En veinticinco años (dónde estaré yo, en caso de que se me pueda seguir aplicando el verbo ‘estar’), dice el periódico, esta playa habrá desaparecido. El mar avanza y se la tragará para siempre. Perderemos, en un par de décadas, lo que ha sido nuestra única forma de vida. Algún amigo de tierra adentro me ha dicho alguna vez: «vosotros, los del sur, solo sabéis ir a la playa», y yo respondo siempre que dónde más se puede ir. En este sur que habito y que me habita el espacio público disponible está en la orilla, apenas hay nada más. No tenemos parques inmensos, tipo el Retiro, donde perder nuestros pasos. Solo nos queda el rebalaje para ir a pensar el tiempo, la vida, el poema del lunes. Así que ahí es donde nos perdemos y nos encontramos, entre el sol y la sal.
Pero eso también se acaba, ha dicho un estudio firmado por sesudos expertos. El litoral retrocede y en unos años habrá desaparecido. Es el sino de mi vida. Siempre he llegado tarde a todo lo que he amado, como quien aparece en una fiesta cuando los músicos están tocando la última canción y nada más quedan en las bandejas botellas vacías, vasos derribados y un par de torpes borrachos bailando entre los charcos.

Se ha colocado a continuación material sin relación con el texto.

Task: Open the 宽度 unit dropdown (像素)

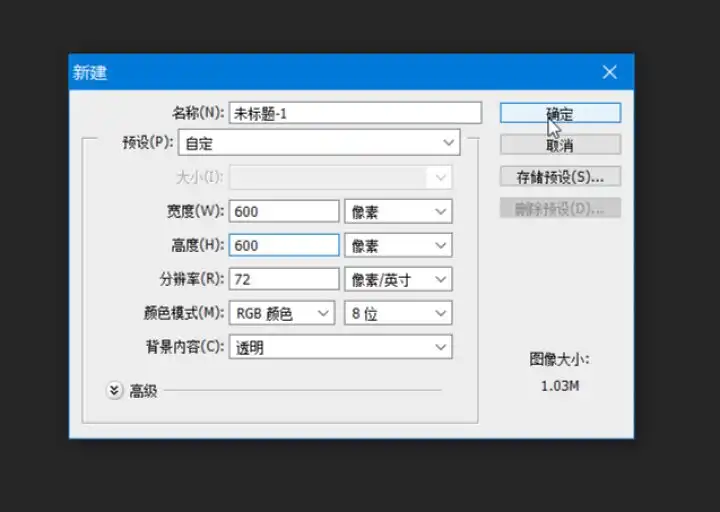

Ha-ciendo memoria me doy cuenta de que solo llegué puntual a mis combates y demasiado pronto a mis derrotas, a mis consecutivas catástrofes y a mis pesares.
Por eso, siempre tuve la aciaga sensación de que no estoy transitando mi tiempo, de que, por un terrible error de cálculo, o por desdicha, había llegado muy tarde a mi vida.

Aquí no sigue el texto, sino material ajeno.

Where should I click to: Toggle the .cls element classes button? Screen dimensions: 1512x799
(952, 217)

Un hombre de finales, podría ser el título de mi biografía (en el improbable caso de que a alguien le interesase mi biografía). Así que no me queda otra opción que apurar los últimos días y exprimir el poco tiempo que queda. Es el final del verano, que suena a canción del Dúo Dinámico, que en estos días ha sonado mucho tras la muerte de Manolo de la Calva. Yo, sin embargo, será por generación y por simpatías personales, prefiero El fin del verano, de Danza Invisible, con la voz de Javier Ojeda recordándome que «el fin del verano siempre es triste, aunque entre las mantas pueda hablar de amor. La noche alarga su jornada y el día, vago y breve, se escapa».